## [Given exercise]
Rewrite the listing below with every "screenshot" changed to "screen capture" and nothing else altered. Leave the pictures out.

## [Stored rows]
********

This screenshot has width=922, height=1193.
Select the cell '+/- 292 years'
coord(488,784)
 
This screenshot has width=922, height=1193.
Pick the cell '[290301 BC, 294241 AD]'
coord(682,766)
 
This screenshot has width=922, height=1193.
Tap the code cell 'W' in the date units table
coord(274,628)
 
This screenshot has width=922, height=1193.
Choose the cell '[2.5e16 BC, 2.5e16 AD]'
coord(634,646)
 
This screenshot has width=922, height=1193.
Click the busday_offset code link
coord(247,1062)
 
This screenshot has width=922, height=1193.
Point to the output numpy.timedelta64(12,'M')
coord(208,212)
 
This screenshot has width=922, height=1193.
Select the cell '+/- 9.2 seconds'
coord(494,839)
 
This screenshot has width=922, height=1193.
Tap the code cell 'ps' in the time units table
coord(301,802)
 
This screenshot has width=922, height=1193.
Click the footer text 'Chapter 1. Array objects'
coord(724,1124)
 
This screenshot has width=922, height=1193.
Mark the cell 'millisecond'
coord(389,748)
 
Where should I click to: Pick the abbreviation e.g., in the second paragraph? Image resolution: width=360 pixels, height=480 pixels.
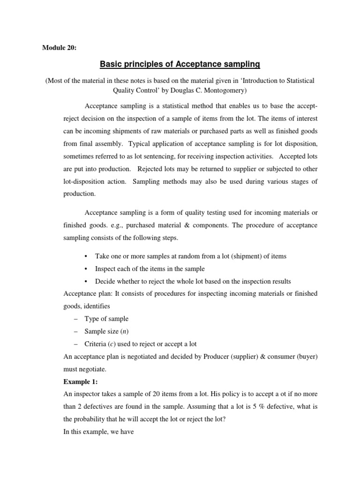pyautogui.click(x=117, y=225)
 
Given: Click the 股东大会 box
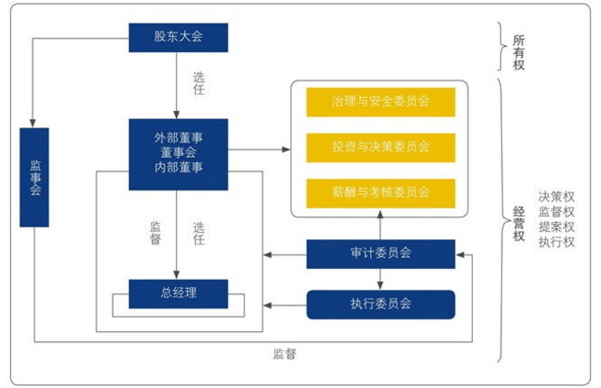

********

## [Final answer]
This screen capture has width=922, height=1193.
Select the cell '+/- 292 years'
coord(488,784)
 
This screen capture has width=922, height=1193.
Pick the cell '[290301 BC, 294241 AD]'
coord(682,766)
 
This screen capture has width=922, height=1193.
Tap the code cell 'W' in the date units table
coord(274,628)
 
This screen capture has width=922, height=1193.
Choose the cell '[2.5e16 BC, 2.5e16 AD]'
coord(634,646)
 
This screen capture has width=922, height=1193.
Click the busday_offset code link
coord(247,1062)
 
This screen capture has width=922, height=1193.
Point to the output numpy.timedelta64(12,'M')
coord(208,212)
 
This screen capture has width=922, height=1193.
Select the cell '+/- 9.2 seconds'
coord(494,839)
 
This screen capture has width=922, height=1193.
Tap the code cell 'ps' in the time units table
coord(301,802)
 
This screen capture has width=922, height=1193.
Click the footer text 'Chapter 1. Array objects'
coord(724,1124)
 
This screen capture has width=922, height=1193.
Mark the cell 'millisecond'
coord(389,748)
 
Where should I click to: Pick the abbreviation e.g., in the second paragraph? Image resolution: width=360 pixels, height=480 pixels.
pyautogui.click(x=117, y=225)
 
Given: Click the 股东大会 box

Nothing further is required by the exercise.